Freshly minted LWer does LLM-assisted analysis of LLM Facebook and concludes that the bots are conspiring to take over

https://www.lesswrong.com/posts/Et7dgiBjSj2zJnGuM/unicode-ekfv

No thought to the fact that (at least AFAIK) there's no verification that the posting entity is actually an LLM, and not a cheeky human stirring things up

[–] nfultz@awful.systems 9 points 2 weeks ago

Requiem for a film-maker: Darren Aronofsky’s AI revolutionary war series is a horror | The Guardian

On This Day has already made headlines for being a little bit of a cop-out, since all the voices are performed by human actors, who presumably needed to feed their families more than they wanted to protect their profession from annihilation. And this is telling, because these voices are by far the most convincing part of On This Day, especially when deployed in voiceover, because then you aren’t distracted by the way the movement of their mouths doesn’t quite match up with the noises coming out of them.

Too bad, I liked about half of his films, esp The Wrestler.

[–] gerikson@awful.systems 9 points 2 weeks ago (6 children)

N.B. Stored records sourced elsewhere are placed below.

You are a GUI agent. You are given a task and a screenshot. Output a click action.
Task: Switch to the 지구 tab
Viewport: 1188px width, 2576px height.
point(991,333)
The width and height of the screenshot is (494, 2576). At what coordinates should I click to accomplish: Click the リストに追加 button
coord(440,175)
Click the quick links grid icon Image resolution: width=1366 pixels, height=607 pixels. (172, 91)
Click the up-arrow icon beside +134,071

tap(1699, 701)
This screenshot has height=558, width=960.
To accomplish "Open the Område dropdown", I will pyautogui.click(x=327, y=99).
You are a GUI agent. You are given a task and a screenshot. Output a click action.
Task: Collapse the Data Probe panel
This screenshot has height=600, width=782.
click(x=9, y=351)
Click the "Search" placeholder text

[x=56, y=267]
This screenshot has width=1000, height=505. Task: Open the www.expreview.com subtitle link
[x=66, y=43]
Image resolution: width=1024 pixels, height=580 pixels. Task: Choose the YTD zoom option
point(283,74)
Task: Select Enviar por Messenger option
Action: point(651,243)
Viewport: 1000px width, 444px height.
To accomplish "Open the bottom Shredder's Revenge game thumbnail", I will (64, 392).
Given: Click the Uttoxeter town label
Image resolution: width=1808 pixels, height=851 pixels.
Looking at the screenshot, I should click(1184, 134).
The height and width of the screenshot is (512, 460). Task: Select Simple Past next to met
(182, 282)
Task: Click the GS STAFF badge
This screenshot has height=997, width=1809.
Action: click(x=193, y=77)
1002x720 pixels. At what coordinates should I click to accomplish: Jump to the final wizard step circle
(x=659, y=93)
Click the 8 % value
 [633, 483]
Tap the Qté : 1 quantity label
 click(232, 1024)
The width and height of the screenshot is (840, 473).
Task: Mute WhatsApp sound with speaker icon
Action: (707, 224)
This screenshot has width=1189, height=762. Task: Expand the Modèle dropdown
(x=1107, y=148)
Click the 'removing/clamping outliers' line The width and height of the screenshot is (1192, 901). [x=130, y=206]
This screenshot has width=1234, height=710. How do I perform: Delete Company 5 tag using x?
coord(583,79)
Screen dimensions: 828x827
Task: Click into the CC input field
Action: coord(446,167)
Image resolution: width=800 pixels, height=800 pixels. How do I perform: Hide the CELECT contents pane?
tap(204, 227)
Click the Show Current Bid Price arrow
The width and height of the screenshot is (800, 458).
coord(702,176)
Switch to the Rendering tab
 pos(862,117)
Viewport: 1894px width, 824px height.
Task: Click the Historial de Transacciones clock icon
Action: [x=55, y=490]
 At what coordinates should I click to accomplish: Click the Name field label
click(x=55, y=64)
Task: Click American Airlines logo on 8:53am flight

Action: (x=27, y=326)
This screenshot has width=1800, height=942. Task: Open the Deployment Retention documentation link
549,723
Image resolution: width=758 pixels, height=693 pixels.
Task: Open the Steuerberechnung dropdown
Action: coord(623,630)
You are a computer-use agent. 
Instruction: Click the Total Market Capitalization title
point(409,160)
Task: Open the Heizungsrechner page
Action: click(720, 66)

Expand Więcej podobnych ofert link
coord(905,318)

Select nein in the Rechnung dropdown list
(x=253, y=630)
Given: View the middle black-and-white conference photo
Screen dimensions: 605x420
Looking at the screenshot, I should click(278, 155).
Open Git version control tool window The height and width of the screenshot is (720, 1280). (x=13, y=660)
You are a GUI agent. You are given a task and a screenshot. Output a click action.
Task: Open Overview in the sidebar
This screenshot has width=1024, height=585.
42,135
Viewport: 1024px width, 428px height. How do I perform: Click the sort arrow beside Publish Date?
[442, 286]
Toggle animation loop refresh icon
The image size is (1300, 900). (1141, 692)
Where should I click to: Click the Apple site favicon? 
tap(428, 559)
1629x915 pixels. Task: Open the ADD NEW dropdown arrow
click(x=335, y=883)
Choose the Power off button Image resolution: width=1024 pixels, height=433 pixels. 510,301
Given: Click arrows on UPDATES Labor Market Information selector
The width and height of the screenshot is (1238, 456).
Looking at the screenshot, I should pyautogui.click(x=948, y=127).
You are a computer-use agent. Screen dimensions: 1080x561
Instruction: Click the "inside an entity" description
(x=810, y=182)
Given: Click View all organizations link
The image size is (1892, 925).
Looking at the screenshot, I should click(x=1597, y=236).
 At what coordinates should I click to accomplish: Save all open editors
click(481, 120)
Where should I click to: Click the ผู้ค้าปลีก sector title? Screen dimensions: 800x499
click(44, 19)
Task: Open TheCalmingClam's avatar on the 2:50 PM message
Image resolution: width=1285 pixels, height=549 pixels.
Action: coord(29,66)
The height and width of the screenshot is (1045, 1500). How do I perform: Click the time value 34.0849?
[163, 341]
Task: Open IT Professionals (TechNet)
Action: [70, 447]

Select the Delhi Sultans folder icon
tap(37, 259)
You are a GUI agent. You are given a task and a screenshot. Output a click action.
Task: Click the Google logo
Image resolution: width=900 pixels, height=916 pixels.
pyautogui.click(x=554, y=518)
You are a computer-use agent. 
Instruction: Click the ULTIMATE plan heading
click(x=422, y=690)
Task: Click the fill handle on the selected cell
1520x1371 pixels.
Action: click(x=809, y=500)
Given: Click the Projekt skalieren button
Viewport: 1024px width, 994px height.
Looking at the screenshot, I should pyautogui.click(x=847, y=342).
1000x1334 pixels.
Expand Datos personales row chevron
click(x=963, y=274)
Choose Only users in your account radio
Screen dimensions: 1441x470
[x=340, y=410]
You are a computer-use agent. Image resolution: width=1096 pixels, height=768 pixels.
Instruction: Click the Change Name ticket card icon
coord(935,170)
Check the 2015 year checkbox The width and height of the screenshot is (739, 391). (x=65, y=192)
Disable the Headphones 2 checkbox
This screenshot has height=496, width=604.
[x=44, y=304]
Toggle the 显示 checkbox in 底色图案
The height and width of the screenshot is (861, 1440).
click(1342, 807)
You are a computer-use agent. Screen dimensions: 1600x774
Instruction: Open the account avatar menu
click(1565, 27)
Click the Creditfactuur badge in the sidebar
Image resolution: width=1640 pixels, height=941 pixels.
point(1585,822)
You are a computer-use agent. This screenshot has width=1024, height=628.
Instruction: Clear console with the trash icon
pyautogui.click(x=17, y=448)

Continuing on the theme of nerds misreading culture, here's Asimov with abundant sour grapes about Nineteen Eighty-Four

https://www.newworker.org/ncptrory/1984.htm

Via HN, where no-one bothers commenting on the fact that the piece is hosted on a Marxist-Leninist, anti-revisionist website.

[–] Amoeba_Girl@awful.systems 10 points 2 weeks ago* (last edited 2 weeks ago)

I don't think I disagree with much of what Asimov is saying here! Aside from the silly bits about left infighting and scifi as forecasting (yawn), and the horrible recount of the Spanish civil war, I've made pretty much the same observations about 1984. It's nihilistic and reactionary, it's profoundly misogynistic and it reeks of contempt for the working class. It's also shockingly naive and paradoxically enthusiastic about the workings and effectiveness of propaganda and censorship. There's certainly nothing prescient about it. It's baffling to me that it's still popular with leftleaning people to this day.

The most generous thing I can say is that the book might have been intended purely as satire, and as such it would at least be coherent. But sadly I don't think this is how people tend to read it.